- [Task directions]: Look for the word "agent" in the entries and copy every line where it shows up.

[Saved data entries]

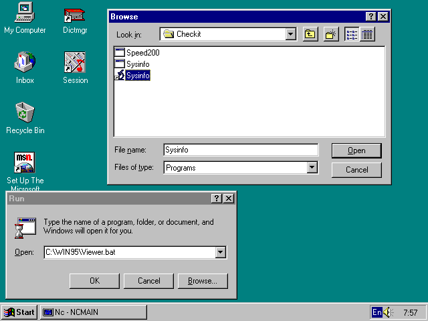Click the Open button in Browse dialog
This screenshot has height=321, width=428.
pos(356,150)
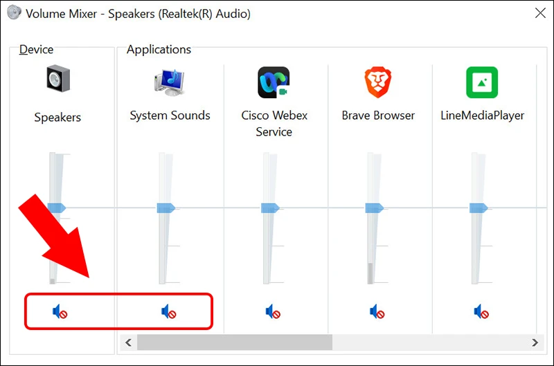Click the Brave Browser volume slider thumb
The height and width of the screenshot is (366, 554).
point(375,208)

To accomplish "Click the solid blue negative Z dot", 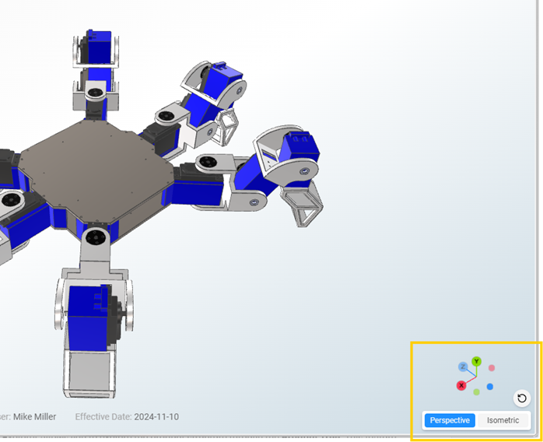I will [490, 387].
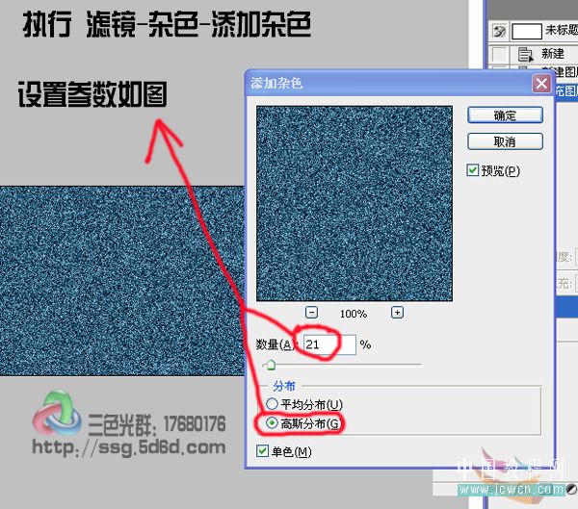Click 取消 to cancel the filter
Viewport: 578px width, 509px height.
pos(505,141)
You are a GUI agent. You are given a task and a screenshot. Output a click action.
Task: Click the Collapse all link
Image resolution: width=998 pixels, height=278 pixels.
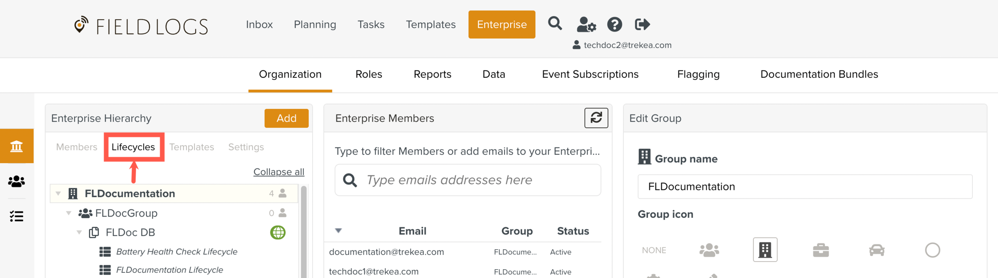[x=279, y=172]
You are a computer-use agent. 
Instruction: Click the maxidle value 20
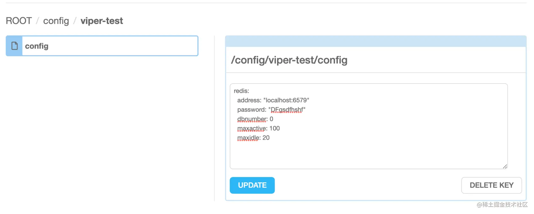(266, 138)
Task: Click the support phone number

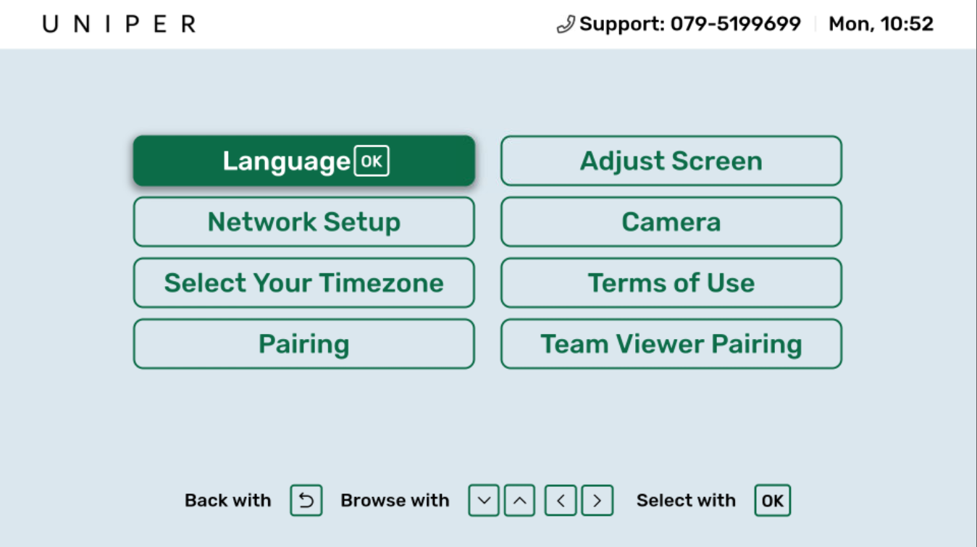Action: [x=735, y=24]

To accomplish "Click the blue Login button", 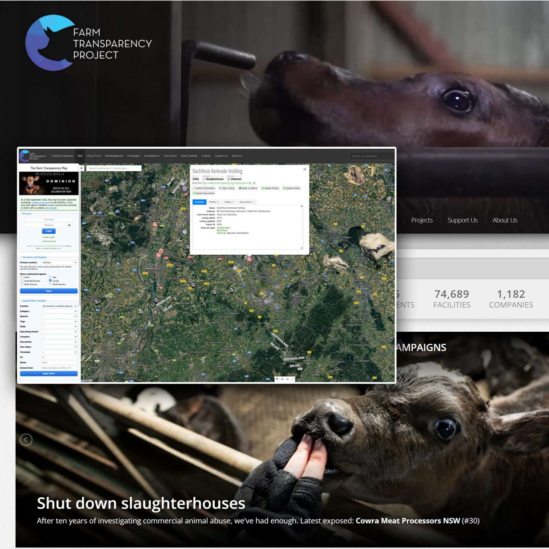I will pyautogui.click(x=49, y=231).
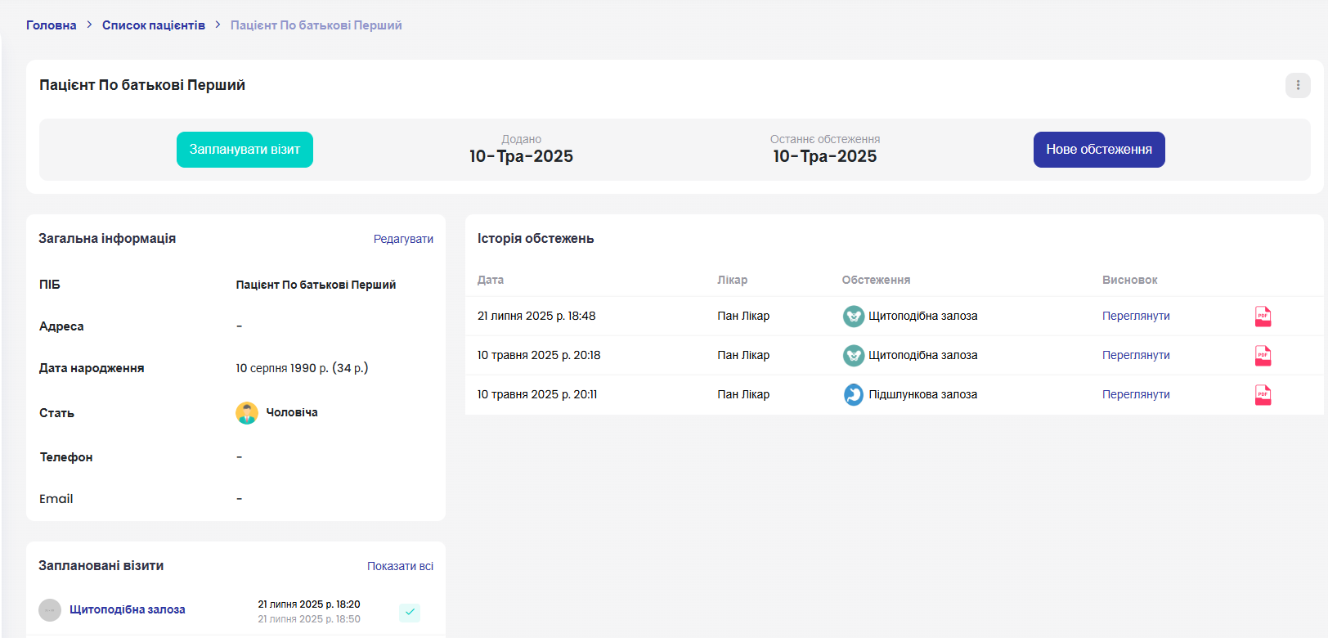Click the male gender avatar icon
1328x638 pixels.
(x=247, y=413)
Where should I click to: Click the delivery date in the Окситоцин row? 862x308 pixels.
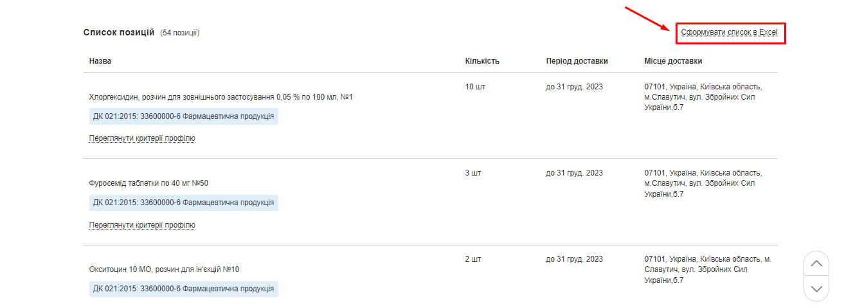pos(574,259)
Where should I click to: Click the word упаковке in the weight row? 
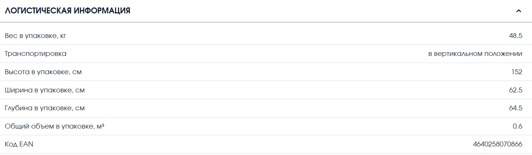(41, 36)
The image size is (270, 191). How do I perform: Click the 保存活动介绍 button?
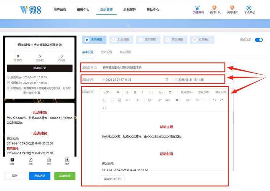112,179
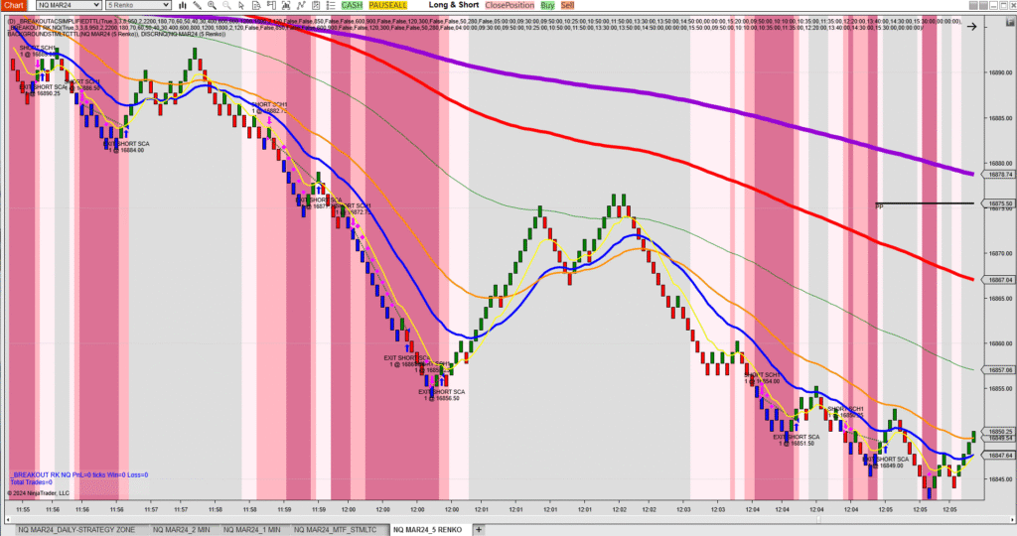The width and height of the screenshot is (1017, 536).
Task: Toggle the CASH button
Action: [x=352, y=6]
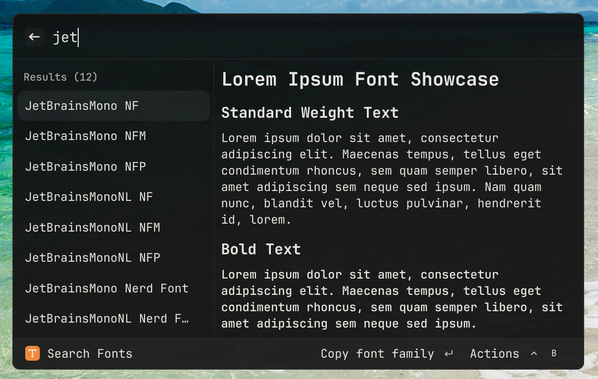Pick the JetBrainsMonoNL NF result
Image resolution: width=598 pixels, height=379 pixels.
pyautogui.click(x=113, y=197)
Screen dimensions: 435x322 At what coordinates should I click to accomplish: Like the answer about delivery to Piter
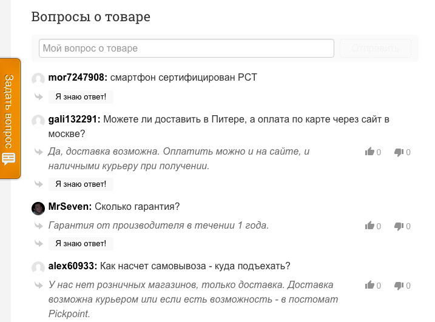pyautogui.click(x=369, y=152)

- [Task solution]:
You are a GUI agent. You are given a task and a screenshot. Output a click action.
You are a computer-use agent. 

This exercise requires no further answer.